ŞENGAL'İ KURTARAN ÇAĞRI
 
Fermandan sonra Şengal'in YPG'nin koridoru, HPG'nin güçlerini kente getirmesi ve PKK Yürütme Konseyi üyesi Murat Karayılan'ın çağrısı üzerine kurtulduğunu aktaran Hezil,  "Karayılan’ın çağrısıyla gerilla Kandil’den Şengal’e geldi. Fedailerdi ve bir hesapları yoktu. Bunların hepsi kayda alındı ve görüldü. Şengal dağının üç tarafından koridorlar açıldı. Kurtarma döneminde 15-20 Ekim’de koridor kapatıldı. Bu büyük bir sıkıntıyı beraberinde getirdi. Rojava tarafından saldırdılar. Şengal Dağı dört taraftan ablukaya alındı. Halk aç kaldı. KDP ne yaptı? Halkı açlıkla terbiye etmek için onun değerleriyle oynadı. Helikopterle Şengal dağı üzerinde tur attı. Barzani helikopterle Şengal dağının üstünde tur attığında Êzidîler şunu dedi, ‘Barzaniler bizi ucuza satıp, ucuza aldı.’ HPG bir koridoru açmak için günlerce çatışmaların içindeydi. Ama pêşmerge o hafif silahlarıyla Şengal’e girdi. Onlara kim yolu açtı? Tabi ki DAİŞ açtı. Sonra, Şengal’i onlar kurtardı denildi. Madem 'Şengal’i kurtardık' diyorlar çatışmada yaşamını yitiren sadece bir pêşmergenin ismini söylesinler. KDP ne yaparsa yapsın o ihanetinden kendini temizleyemeyecektir.

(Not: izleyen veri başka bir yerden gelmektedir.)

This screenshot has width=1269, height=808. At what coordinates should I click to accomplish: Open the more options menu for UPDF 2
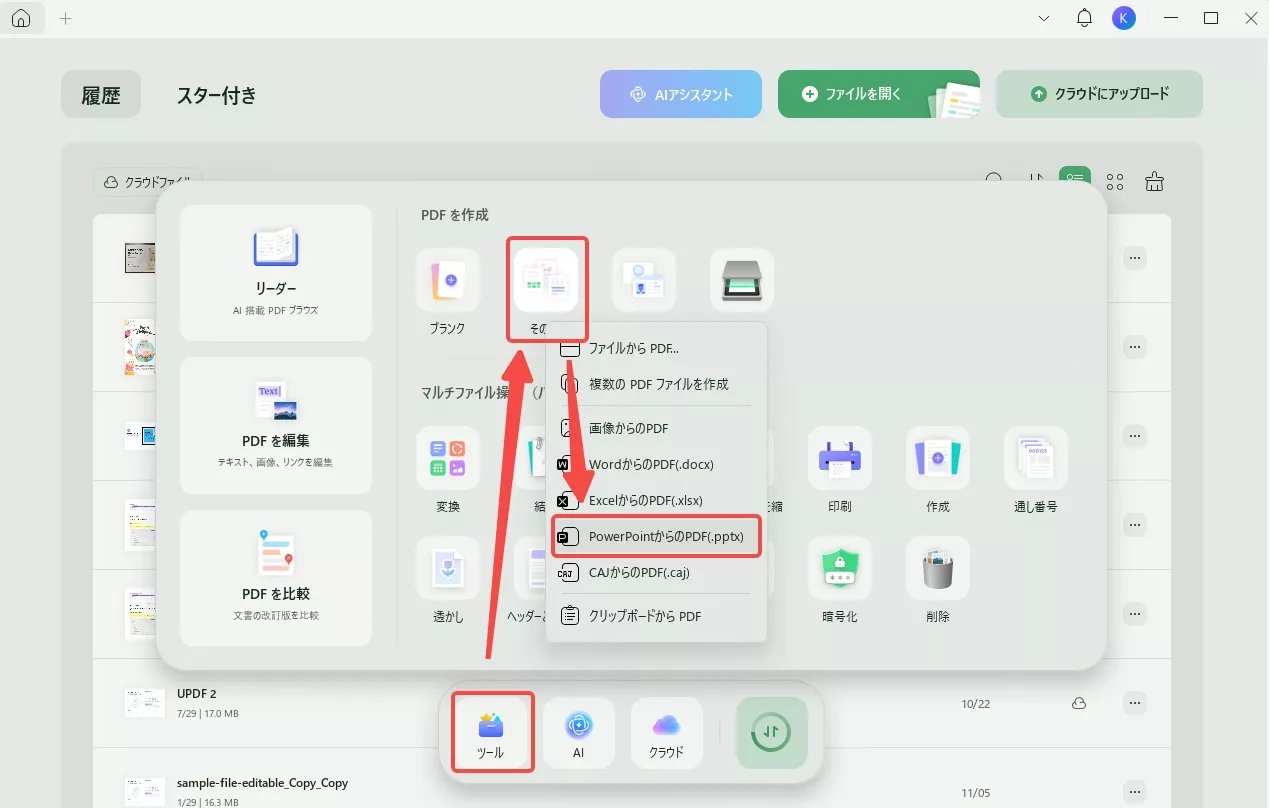coord(1135,703)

Onlar yargılanmadan bu halk o günleri unutmayacaktır" ifadelerini kullandı. 
 
DAİŞ'E VERİLEN CEVAP
 
Hezil, Şengal kurtarıldıktan sonra savunma gücü olarak YBŞ'nin kurulduğunu ve kadınların da bu oluşum içerisinde yerlerini aldıklarını ifade etti. Hezil, bu durumun çok anlamlı olduğuna işaret ederek, "Şengal’de en büyük başarı kadınların YBŞ’ye katılmasıydı. Êzidî inancında kadınlar önemli bir yere sahip olmalarına rağmen islamiyetin etkisiyle ötekileştirilmişlerdi. Bu süreçte bu savaşı başlatanlara en anlamlı cevap, kadınların kendini YBŞ’de örgütlemesiydi. Belki de Barzani ve DAİŞ’e en büyük cevap YBŞ’nin kurulmasıydı. İkinci anlamlı gelişme ise, kendilerini çok çabuk bir şekilde örgütlediler. Meclislerini ve partilerini kurdular. Toplum, bu süreçte dar kalıplarla savunma olmayacağını anladı. Askeri gücünü yaratmaktan ve kendi öz gücünü yaratmaktan başka çarelerinin olmadığını gördü. Savaşanların tek amaçları bu toplumu korumaktı. Buranın coğrafyasını bilmiyorlardı, bölgeyi de bilmiyorlardı. Ama fedakarca direndiler. KDP 21’inci yüzyılda insanlığın yüz karası olurken, HPG ise sınırsız bir kahraman oldu. Şengal Dağı'nın dili olsaydı da orada neler yaşandığını size anlatsaydı. Hiç kimse o katliamı ne fotoğraf, ne görüntü, ne de konuşarak anlatabilir" şeklinde konuştu.